- **TASKS TO PERFORM**
**1.** Do the following statements agree with the passage on melanin and conidial surface properties? Answer yes or no for each, quoting the words that decide it: (a) blocking the melanin biosynthesis pathway increased the electronegative charge of the conidia; (b) colonies of the mutant isolates showed increased wettability; (c) Youngchim et al. localised melanin in the inner layer of the cell wall.
**2.** Write what comes next in the passage on melanin and conidial surface properties, continuing after its final sentence.

- **DOCUMENT EXCERPT**
******************************
The physical properties of the surface of the conidia were also investigated, as they may contribute to host tissue adherence by bringing interacting surfaces closer and mediating their dehydration. We showed that blockage of the melanin biosynthesis pathway resulted in a marked decrease in the electronegative charge of the conidia, a charge which may be due to ionization of free amine and carboxylic acid groups of some surface proteins. A marked decrease in CSH was also observed for conidia of mutant isolates when compared to reference strains, which was consistent with the increased wettability of the colonies. This result suggests that blockage of the melanin pathway also led to the lack of some hydrophobic components on the conidial surface. The defect in melanin in A. fumigatus mutant isolates could also contribute to the marked loss of adherence properties of their conidia [24], as melanins are hydrophobic molecules and have a negative charge. Youngchim et al. [25] localised melanin in the electron dense outer layer of the cell wall which surrounds the conidia by TEM examination of A. fumigatus conidia before and after treatment with enzymes and hot acid. Nevertheless, the precise physico-chemical nature of melanin is not well defined and relationships between melanin and other components of the conidial wall, particularly polysaccharides, remain to be clarified [25,26].
******************************
- **RAW DATA**
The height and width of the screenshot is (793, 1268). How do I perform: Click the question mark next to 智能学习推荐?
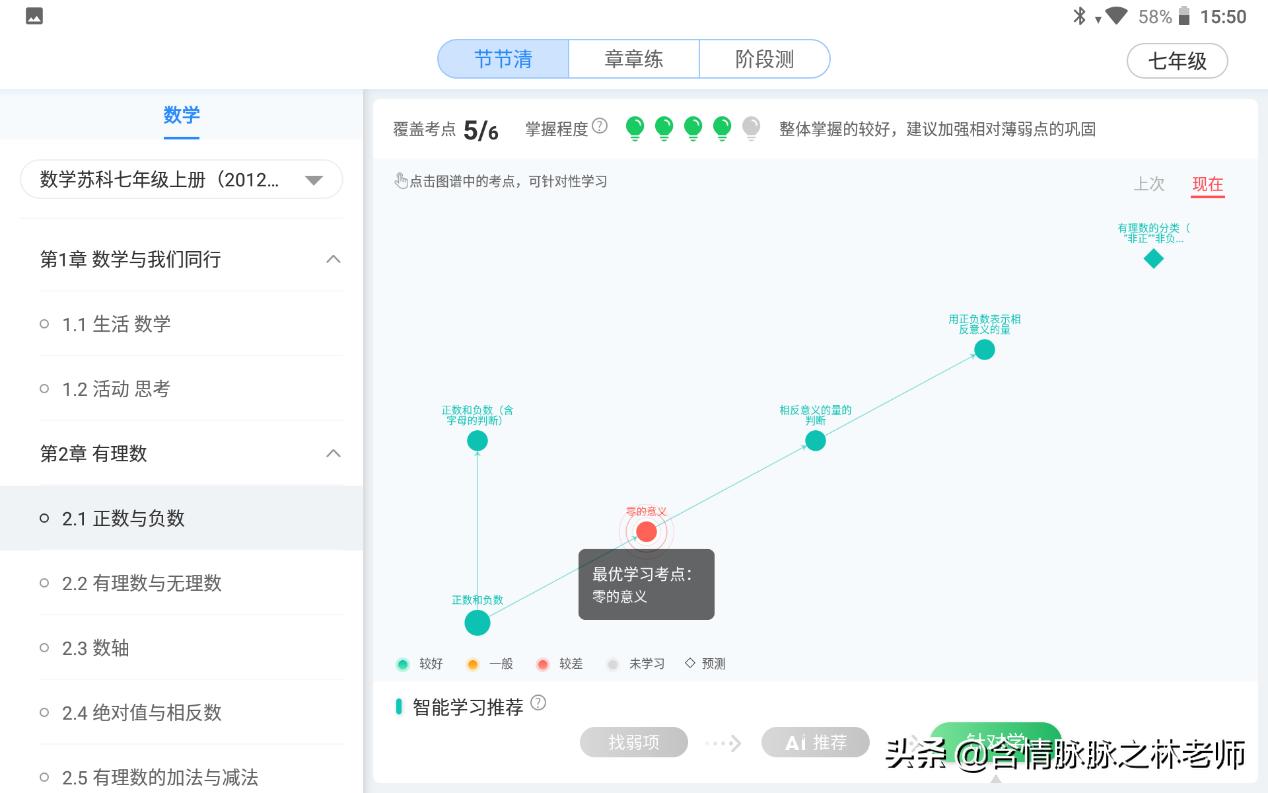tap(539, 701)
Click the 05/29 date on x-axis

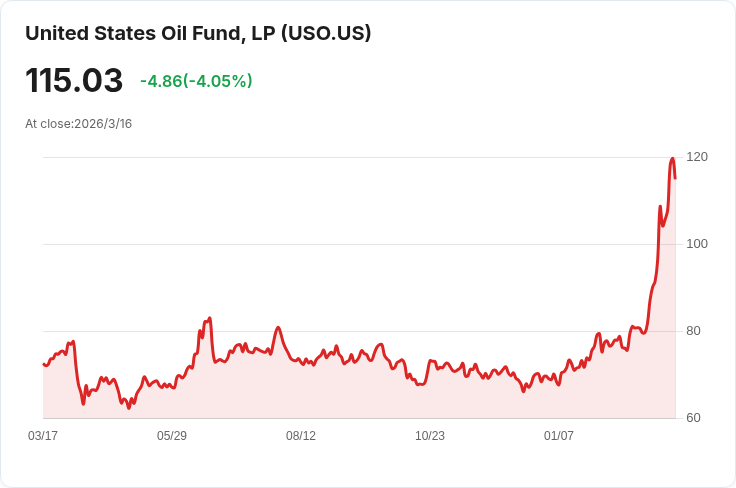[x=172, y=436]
******************************
- **SOLVED TASKS**
**1.**
(a) No: "blockage of the melanin biosynthesis pathway resulted in a marked decrease in the electronegative charge of the conidia"
(b) Yes: "consistent with the increased wettability of the colonies"
(c) No: "localised melanin in the electron dense outer layer of the cell wall"

**2.**
Among the components of the conidial wall are small proteins called hydrophobins which have been described in a large variety of filamentous fungi including A. fumigatus [27]. Hydrophobins share some common properties. These moderately hydrophobic proteins are secreted into the environment by the fungus and they remain in a soluble form when the fungus is cultivated in a liquid medium. However, at an air-liquid interface (e.g. when the fungus is grown on a solid medium), they assemble in about 10-nm thick rodlets organised in bundles or fascicles on the conidial surface, forming a hydrophobic rodlet layer which may be visualised by AFM.AFM examination of the conidial surface showed that this rodlet layer was lacking in mutant isolates whereas typical rodlets were seen on conidia of the tested reference strain. Immunofluorescence or flow cytometry using specific anti-hydrophobin antibodies should be performed to determine whether or not hydrophobins are totally lacking at the conidial surface or simply not organised into a rodlet layer.

Conidia of A. fumigatus may germinate on contact with water. Previous studies showed major changes in the ultrastructure of the conidial wall during the first stage (swelling) of germination. In addition to a marked increase in cell size and the vacuolisation of the cytoplasm, TEM examination of swollen conidia showed changes in the cell wall which became thinner, probably due to the progressive detachment of the outermost cell wall layer [28]. Conidia of mutant isolates and of reference strains were also examined by SEM and AFM using laminin-coated glass coverslips applied to the centre of sporulating cultures. These experiments confirmed the smooth surface of the conidia of mutant isolates and showed the lack of rodlets at their surface. However, this study was conducted on clinical or environmental isolates with defective DHN-melanin pathways and no isogenic wild-type isolates were available as controls, so other mutations, besides those identified in the melanin pathway may have been responsible for phenotypic changes other than colony colour. Nevertheless, the role of melanin in the organisation of the conidial wall was established, because cultivation of reference strains in a medium containing DHN-inhibitors including pyroquilon led to smooth-walled conidia devoid of the outermost electron-dense layer.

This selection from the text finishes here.